Fine-tune Stable Diffusion Models with CoreWeave Cloud
Fine-tune and train Stable Diffusion models using Argo Workflows
Fine-tuning and training Stable Diffusion can be computationally expensive, but CoreWeave Cloud allows you to train Stable Diffusion models with on-demand compute resources and infrastructure that scale down to zero active pods, incurring no charges, after training is complete.
This guide is a reference example of how to use an Argo Workflow to create a pipeline at CoreWeave to fine-tune and train Stable Diffusion models. It's a working demonstration to get you started, but it's not intended to be a production application.
This article covers both DreamBooth and Textual Inversion training methods. Most of the steps are the same for both methods. But, when they are different, we used tabbed sections to indicate which training method applies.
Prerequisites
This guide contains all the information required to train Stable Diffusion, but assumes that you have already followed the process to set up the CoreWeave Kubernetes environment. If you have not done so already, follow the steps in Cloud Account and Access before proceeding.

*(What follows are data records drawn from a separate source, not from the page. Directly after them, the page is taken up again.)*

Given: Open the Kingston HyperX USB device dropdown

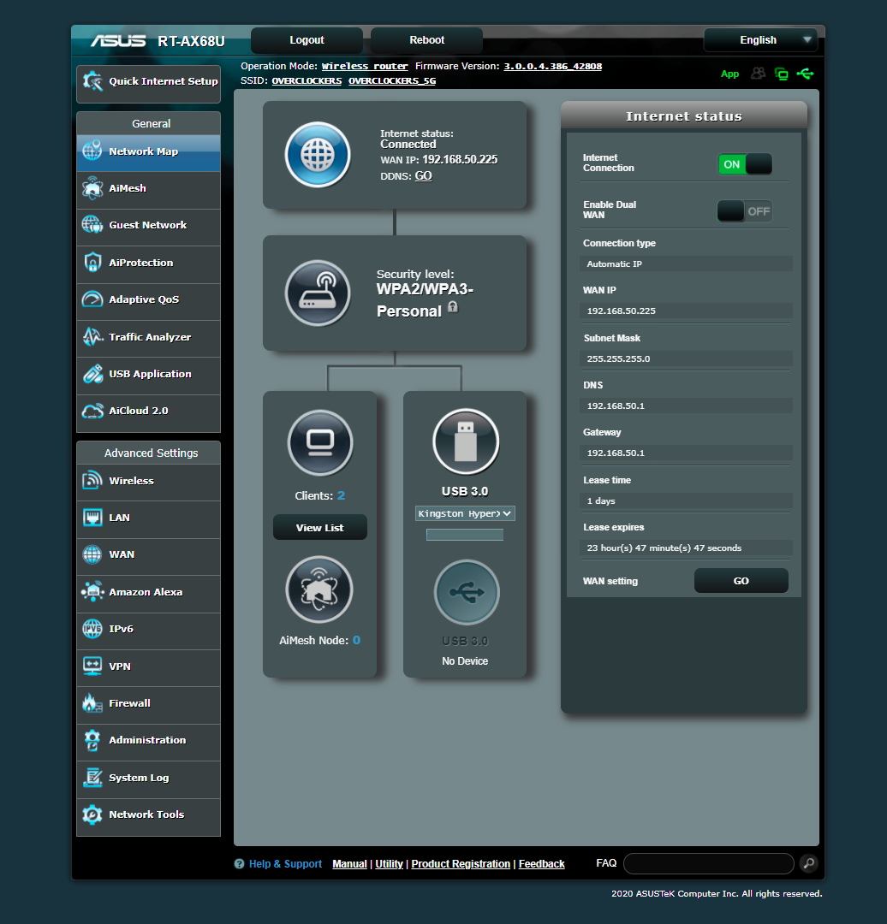Looking at the screenshot, I should coord(465,513).

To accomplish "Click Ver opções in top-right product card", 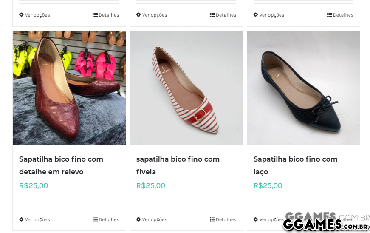I will (x=272, y=15).
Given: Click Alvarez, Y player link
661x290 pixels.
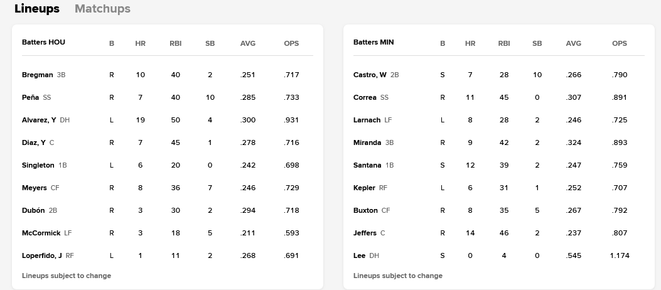Looking at the screenshot, I should 39,120.
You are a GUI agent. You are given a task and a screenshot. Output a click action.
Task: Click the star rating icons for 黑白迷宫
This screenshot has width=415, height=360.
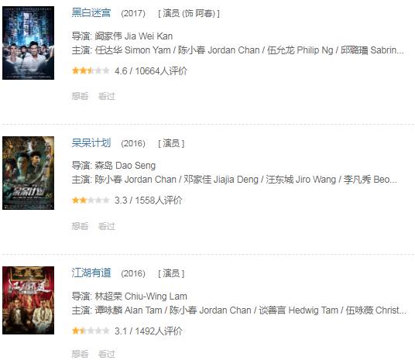pyautogui.click(x=91, y=70)
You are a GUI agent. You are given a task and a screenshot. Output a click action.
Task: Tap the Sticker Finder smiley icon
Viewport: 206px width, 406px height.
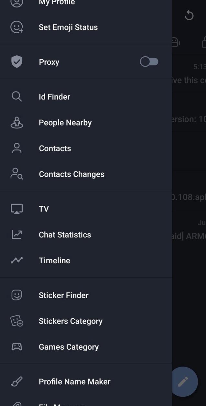pyautogui.click(x=16, y=295)
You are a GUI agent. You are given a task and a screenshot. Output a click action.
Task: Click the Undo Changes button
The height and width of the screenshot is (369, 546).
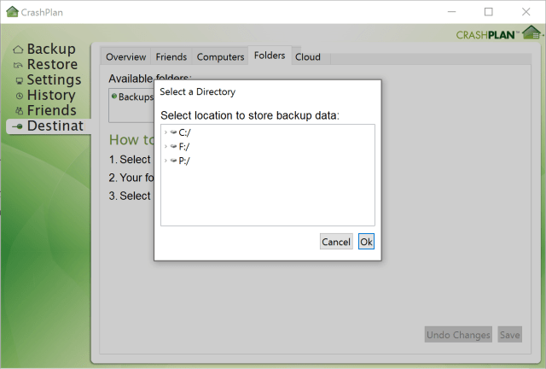[458, 335]
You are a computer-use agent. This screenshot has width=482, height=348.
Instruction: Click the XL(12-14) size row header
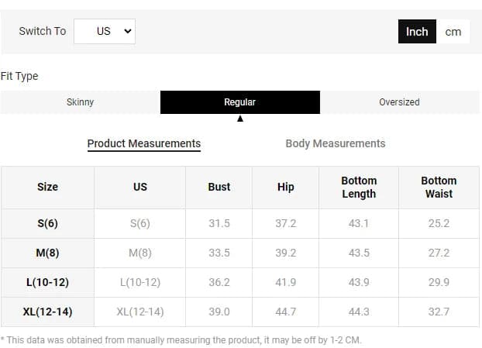(47, 312)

It also assumes you are familiar with the topics covered in these articles.
Resources
Hardware
This reference example uses the following optimal container configuration for training Stable Diffusion models, but you can use any configuration you wish, as long as it meets the minimum requirements. This configuration is currently $1.52 per hour using CoreWeave's resource based pricing model.
- 8 vCPU (AMD EPYC)
- 32GB RAM
- NVIDIA A40/A6000 GPUs (48GB VRAM)
There is an optional test Inference endpoint that can be enabled and deployed automatically when the model completes fine-tuning. This Inference container defaults to the following configuration, which currently costs $0.65 per hour with resource based pricing.
- 4 vCPU
- 8GB RAM
- NVIDIA Quadro RTX 5000 (16GB VRAM)
GitHub repository
To follow this guide, clone the latest version of the CoreWeave kubernetes-cloud repository and navigate to the project directory for your preferred fine-tuning method:
- DreamBooth fine-tuning templates are in kubernetes-cloud/sd-dreambooth-workflow
- Textual Inversion fine-tuning templates are in kubernetes-cloud/sd-finetuner-workflow
Understanding the Argo Workflows
Each of the Argo Workflow templates used in the examples have a similar structure. They consist of three important sections:
- Workflow parameters
- Main template
- Individual step templates
Throughout the file, you will see many template tags, surrounded by double braces: {{
and }}
. Many of these are simple variable substitutions using workflow and step parameters. Expression template tags that start with {{=
contain expr code.
Parameters
All of the Workflow parameters and their default values are defined at the top of the workflow templates, and cover the following categories:
- Fine-tuning hyperparameters
- File paths
- Workflow step controls
- Container images
All the parameters have suitable defaults, but make sure to review them and adjust according to your needs.
Main template
The workflow is defined by a main template that lists the steps in the order they should be run. Each of the steps have the parameters defined and some include a when
value which tells the workflow when the step should be skipped.
Step templates
The step templates define how the job will be run, including the container image, resource requests, command, etc.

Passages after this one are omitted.